Start of Given information
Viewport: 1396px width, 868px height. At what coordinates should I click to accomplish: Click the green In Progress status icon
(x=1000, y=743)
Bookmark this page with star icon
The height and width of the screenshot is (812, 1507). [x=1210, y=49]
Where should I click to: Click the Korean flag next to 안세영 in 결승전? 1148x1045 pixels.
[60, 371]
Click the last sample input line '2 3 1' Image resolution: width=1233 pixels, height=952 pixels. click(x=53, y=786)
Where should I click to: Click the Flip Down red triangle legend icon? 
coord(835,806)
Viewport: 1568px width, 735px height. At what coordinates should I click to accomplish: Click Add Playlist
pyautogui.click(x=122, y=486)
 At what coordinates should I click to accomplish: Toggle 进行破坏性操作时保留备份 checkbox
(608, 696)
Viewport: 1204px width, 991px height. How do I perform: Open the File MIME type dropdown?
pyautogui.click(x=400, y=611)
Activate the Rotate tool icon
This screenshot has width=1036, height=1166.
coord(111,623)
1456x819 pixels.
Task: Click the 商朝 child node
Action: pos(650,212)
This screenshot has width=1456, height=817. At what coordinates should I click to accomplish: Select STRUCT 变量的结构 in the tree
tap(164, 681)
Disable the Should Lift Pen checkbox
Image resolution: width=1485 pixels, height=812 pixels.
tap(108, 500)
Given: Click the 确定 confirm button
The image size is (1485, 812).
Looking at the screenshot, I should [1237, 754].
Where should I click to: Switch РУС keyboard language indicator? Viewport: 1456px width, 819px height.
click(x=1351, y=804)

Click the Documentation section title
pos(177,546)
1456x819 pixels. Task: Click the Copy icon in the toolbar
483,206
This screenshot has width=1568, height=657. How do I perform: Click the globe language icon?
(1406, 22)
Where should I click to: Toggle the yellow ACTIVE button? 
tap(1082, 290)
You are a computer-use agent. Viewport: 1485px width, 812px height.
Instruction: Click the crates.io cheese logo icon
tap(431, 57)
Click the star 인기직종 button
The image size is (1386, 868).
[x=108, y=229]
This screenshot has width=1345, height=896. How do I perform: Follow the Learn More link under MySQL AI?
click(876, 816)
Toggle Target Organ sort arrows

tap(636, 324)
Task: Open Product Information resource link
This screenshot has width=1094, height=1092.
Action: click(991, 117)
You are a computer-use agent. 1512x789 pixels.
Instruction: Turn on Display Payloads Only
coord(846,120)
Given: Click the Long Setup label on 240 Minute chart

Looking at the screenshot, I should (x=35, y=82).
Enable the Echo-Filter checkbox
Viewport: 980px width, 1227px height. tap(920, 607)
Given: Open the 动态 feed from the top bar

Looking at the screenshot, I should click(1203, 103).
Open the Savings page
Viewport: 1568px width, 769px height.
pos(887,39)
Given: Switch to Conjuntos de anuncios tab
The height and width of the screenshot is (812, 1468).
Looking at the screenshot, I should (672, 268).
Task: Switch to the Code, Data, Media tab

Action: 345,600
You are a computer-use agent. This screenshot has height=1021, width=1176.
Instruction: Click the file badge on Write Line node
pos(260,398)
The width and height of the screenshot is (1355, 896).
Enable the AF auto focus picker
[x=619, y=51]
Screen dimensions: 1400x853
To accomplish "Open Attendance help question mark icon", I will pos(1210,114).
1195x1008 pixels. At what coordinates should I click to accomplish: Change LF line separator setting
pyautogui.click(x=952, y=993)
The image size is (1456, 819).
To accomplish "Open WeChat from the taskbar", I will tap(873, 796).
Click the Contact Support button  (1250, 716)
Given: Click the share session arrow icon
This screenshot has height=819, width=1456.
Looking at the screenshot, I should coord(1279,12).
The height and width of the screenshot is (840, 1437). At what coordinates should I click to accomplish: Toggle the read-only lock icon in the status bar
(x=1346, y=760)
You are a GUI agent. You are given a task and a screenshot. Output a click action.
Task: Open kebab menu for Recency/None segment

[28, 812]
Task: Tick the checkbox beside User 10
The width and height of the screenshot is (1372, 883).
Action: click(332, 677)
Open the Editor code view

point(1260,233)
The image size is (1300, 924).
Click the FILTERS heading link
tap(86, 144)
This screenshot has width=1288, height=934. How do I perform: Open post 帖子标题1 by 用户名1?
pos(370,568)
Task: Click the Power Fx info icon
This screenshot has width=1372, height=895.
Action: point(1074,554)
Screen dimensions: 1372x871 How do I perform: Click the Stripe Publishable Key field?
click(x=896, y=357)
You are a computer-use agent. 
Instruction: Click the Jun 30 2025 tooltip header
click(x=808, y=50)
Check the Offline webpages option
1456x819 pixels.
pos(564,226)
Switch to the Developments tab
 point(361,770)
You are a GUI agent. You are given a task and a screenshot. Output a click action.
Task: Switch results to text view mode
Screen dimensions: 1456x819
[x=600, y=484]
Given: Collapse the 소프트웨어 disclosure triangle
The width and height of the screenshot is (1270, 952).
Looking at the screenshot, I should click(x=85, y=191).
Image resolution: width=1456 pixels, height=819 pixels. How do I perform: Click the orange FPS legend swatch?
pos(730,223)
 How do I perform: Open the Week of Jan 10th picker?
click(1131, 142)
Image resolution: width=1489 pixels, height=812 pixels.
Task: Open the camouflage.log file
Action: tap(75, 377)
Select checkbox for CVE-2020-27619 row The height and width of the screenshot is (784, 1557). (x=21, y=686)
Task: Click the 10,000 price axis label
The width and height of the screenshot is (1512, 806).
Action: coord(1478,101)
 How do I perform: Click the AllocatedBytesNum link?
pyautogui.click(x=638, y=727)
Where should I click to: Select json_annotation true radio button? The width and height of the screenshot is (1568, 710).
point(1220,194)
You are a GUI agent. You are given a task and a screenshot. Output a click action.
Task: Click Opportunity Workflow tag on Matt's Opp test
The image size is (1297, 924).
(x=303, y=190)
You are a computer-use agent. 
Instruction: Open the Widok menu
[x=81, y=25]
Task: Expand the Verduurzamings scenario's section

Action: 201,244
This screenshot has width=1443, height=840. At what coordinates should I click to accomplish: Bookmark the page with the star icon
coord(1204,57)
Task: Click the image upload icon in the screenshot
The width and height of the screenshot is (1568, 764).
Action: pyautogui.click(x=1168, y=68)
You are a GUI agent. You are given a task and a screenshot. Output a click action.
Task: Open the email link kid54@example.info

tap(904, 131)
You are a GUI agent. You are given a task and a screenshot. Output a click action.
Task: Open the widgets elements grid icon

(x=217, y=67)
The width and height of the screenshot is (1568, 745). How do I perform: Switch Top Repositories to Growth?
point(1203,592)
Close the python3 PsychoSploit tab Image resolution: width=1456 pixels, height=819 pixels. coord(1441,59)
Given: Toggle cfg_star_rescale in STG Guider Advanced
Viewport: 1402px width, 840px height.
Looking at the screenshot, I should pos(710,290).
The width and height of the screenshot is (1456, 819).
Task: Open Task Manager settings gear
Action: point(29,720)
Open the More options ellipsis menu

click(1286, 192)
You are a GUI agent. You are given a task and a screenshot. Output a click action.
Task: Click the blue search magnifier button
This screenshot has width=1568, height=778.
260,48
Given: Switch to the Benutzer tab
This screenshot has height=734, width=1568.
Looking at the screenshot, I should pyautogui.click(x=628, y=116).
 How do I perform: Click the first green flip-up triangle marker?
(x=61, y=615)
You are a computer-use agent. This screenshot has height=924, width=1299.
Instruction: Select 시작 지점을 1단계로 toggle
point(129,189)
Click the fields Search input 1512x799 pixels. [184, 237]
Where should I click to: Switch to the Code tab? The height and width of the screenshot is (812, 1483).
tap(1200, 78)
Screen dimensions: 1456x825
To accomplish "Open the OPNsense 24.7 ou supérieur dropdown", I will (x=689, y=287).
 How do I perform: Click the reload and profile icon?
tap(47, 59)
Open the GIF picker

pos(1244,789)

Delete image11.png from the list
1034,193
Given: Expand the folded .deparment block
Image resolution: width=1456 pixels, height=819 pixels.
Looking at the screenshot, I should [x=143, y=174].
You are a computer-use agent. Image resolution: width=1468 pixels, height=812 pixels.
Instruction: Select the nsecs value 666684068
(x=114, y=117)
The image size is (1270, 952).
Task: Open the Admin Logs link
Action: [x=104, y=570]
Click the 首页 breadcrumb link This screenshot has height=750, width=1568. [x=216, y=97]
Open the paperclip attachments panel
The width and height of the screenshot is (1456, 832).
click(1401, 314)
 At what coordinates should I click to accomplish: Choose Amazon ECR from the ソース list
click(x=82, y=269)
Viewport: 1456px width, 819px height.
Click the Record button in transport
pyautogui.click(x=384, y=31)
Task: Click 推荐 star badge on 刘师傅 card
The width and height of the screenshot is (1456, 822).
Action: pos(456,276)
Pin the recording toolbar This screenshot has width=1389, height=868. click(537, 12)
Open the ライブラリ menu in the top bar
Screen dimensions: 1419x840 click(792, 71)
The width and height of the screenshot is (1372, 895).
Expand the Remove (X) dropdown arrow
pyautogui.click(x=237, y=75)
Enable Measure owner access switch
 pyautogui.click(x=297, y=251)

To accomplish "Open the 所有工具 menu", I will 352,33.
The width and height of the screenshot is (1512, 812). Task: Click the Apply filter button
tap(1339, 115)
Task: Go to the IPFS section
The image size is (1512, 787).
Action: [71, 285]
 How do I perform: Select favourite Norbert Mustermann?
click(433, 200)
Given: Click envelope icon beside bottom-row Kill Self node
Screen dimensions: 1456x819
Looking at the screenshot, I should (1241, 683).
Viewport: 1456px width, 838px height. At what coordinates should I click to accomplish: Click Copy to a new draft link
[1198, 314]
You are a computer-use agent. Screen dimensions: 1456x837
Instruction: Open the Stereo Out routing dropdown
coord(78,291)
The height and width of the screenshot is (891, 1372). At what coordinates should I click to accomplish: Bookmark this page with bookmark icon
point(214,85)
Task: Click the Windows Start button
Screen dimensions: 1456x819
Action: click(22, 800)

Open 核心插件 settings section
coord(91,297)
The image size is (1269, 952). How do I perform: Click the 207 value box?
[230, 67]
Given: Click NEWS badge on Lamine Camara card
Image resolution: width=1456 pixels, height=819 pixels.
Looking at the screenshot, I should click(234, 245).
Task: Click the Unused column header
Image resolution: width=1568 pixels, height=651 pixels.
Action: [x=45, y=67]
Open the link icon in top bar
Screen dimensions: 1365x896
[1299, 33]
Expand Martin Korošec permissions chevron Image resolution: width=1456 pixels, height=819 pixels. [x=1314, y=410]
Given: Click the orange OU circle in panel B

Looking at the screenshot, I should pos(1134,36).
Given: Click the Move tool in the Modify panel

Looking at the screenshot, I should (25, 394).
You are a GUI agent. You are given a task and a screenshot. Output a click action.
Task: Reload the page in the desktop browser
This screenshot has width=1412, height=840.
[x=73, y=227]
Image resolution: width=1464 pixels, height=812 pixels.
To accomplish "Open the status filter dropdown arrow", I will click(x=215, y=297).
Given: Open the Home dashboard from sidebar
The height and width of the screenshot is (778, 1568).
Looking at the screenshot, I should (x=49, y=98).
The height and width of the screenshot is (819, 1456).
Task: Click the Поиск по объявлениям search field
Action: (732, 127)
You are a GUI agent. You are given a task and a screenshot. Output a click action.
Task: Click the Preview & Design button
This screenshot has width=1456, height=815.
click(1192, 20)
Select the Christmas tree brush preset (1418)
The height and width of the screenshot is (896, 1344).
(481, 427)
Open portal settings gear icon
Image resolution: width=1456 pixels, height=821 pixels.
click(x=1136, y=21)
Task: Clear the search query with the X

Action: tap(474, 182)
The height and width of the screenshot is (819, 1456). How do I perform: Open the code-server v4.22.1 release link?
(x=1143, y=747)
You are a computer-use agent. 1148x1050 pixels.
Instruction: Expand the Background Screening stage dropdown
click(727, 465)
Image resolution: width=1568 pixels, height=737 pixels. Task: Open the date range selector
End of Given information
*Task requirements*
Search the records above for the string "card" and copy each line that holds it.

*Written answer*
Task: Click 推荐 star badge on 刘师傅 card
Given: Click NEWS badge on Lamine Camara card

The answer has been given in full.